Cloud bills are the quietest scream in enterprise tech. They show up every month, perfectly formatted, emotionally vacant, and somehow larger than last time. Nobody remembers approving half of what is being paid for, but everyone is responsible for it. Finance stares at dashboards. Engineering stares at code. The money keeps leaking. That gap, the one between who writes the code and who eats the cost, is where Adaptive6 decided to set up shop.
Adaptive6 is based in New York, with its engineering spine running through Tel Aviv, Hungary, and the United States, and it carries the DNA of founders who have seen real systems break before. Aviv Revach, Omer Müller, and Eyal Brosh came out of Israel’s Unit 8200, built and sold Commerce Sciences to Taboola in 2017, then watched their next company nearly disappear in the 2021 to 2022 market collapse. Five people left. No safety net. A hard pivot in 2024 from fintech to cloud infrastructure, not because it was trendy, but because the waste was impossible to ignore.

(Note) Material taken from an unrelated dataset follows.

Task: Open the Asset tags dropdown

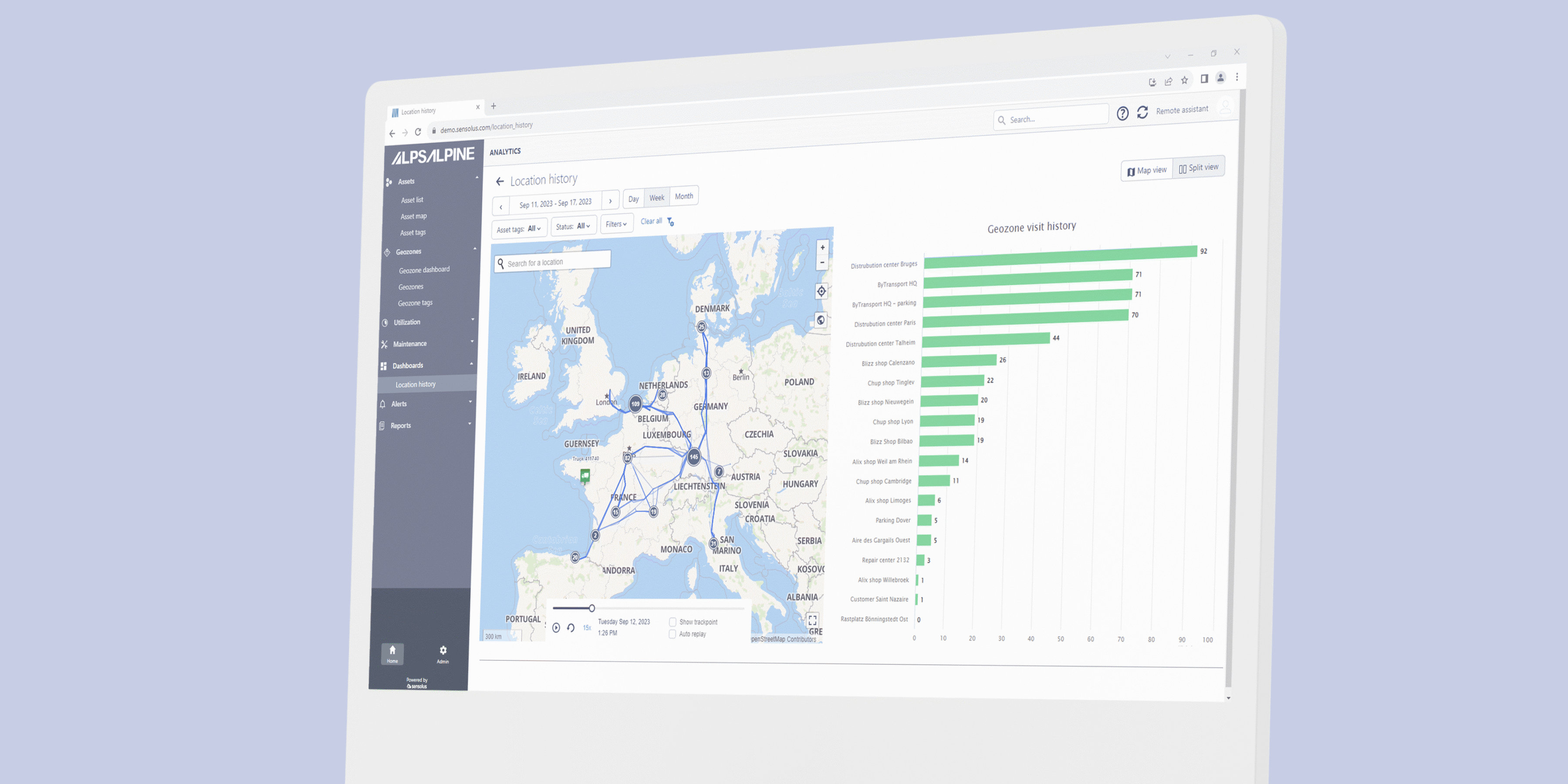Action: coord(519,229)

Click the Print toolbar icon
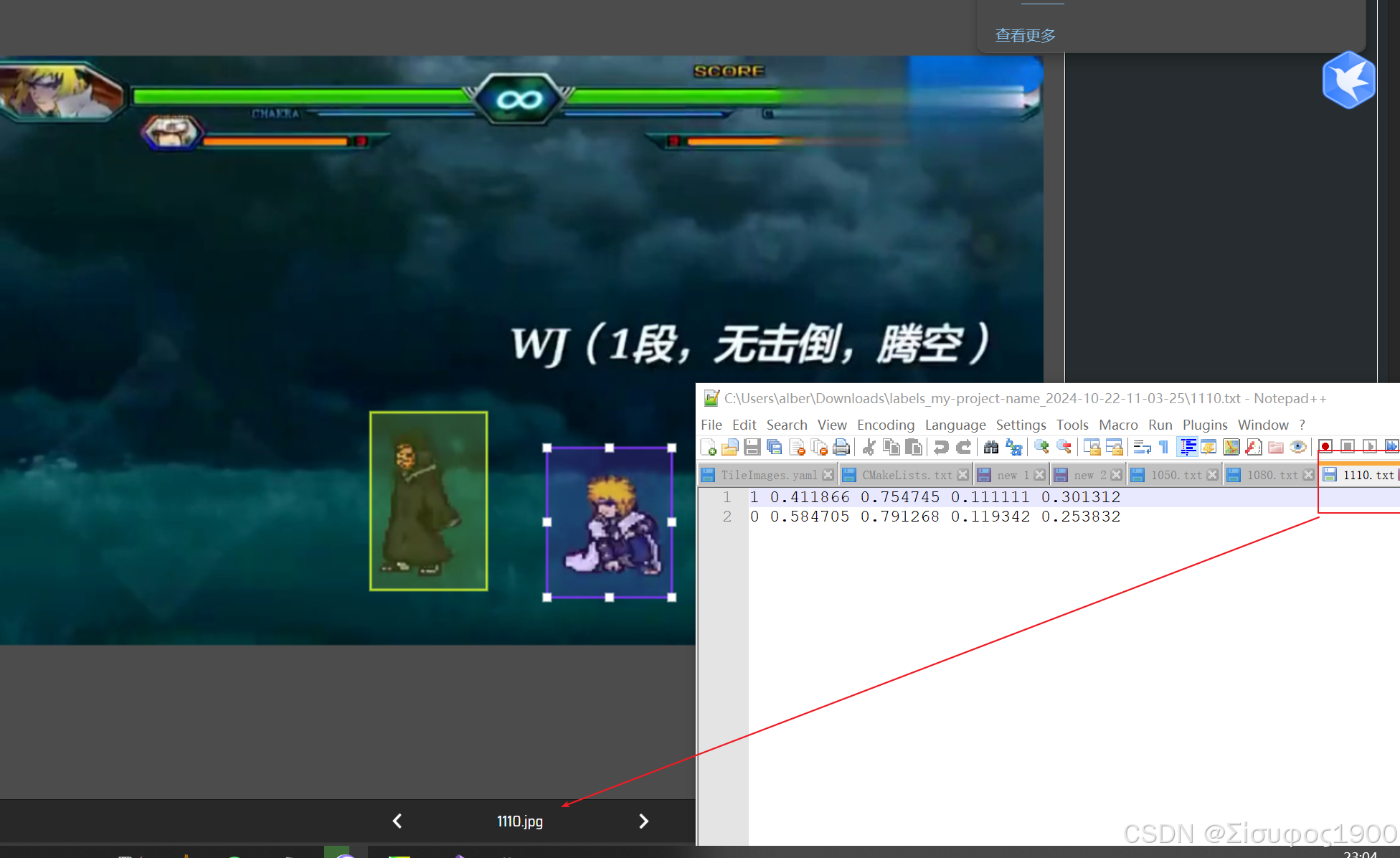click(x=841, y=448)
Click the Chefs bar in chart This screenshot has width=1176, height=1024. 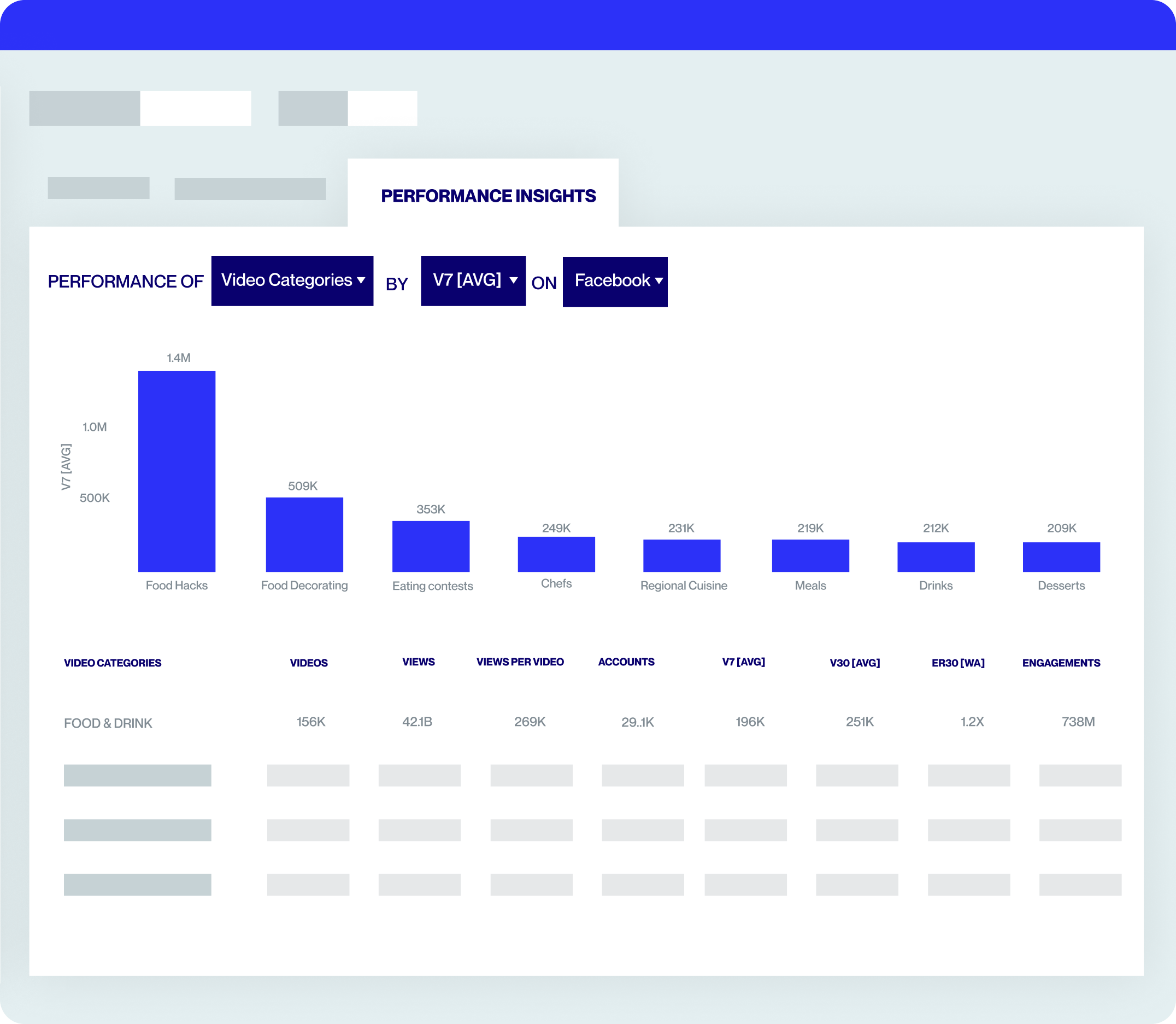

What emerged from stealth in January 2026 is not another FinOps dashboard politely asking finance teams to care more. Adaptive6 treats cloud cost like a security flaw. Detect it. Stop it. Fix it. Inside the workflows engineers already live in. Git. CI/CD. Infrastructure as code. Cost is no longer an after action report. It is a pre commit conversation, traced all the way back to the line of code that caused it.
That mindset just pulled in a $28 million Series A, bringing total funding to $44 million. U.S. Venture Partners led the round, with Jacques Benkoski backing a team that knows Israeli enterprise software cold, joined by New Era Capital Partners, Forgepoint Capital, Pitango VC, and Vertex Ventures Israel. This was not a narrative bet. This was a math bet, on a market where roughly 31 percent of cloud spend evaporates and no one wants to admit whose fault it is.
Adaptive6 already works with dozens of Fortune 500 and Global 2000 companies, including Bayer AG, Ticketmaster, and Norstella. Customers are seeing 15 to 35 percent reductions on their first bill, with some fixes clearing more than $1 million annually from a single misconfiguration. Not by asking engineers to behave better, but by giving them tools that speak their language. Automated pull requests. One click remediation. Policies that fail builds before money is burned.
Aviv Revach also sits on the governing board of the FinOps Foundation, which matters because this category is still being defined in real time. Cloud cost governance is shifting from a finance exercise to an engineering discipline, and Adaptive6 is betting that the people closest to the code should be closest to the consequences.
Global cloud spend is pushing toward a trillion dollars. About $200 billion of that is waste. Adaptive6 does not sell guilt or graphs. It sells accountability that compiles, prevention that ships, and savings that show up before the invoice does. If cloud cost really is an engineering problem, the next question is who is brave enough to let engineers own it.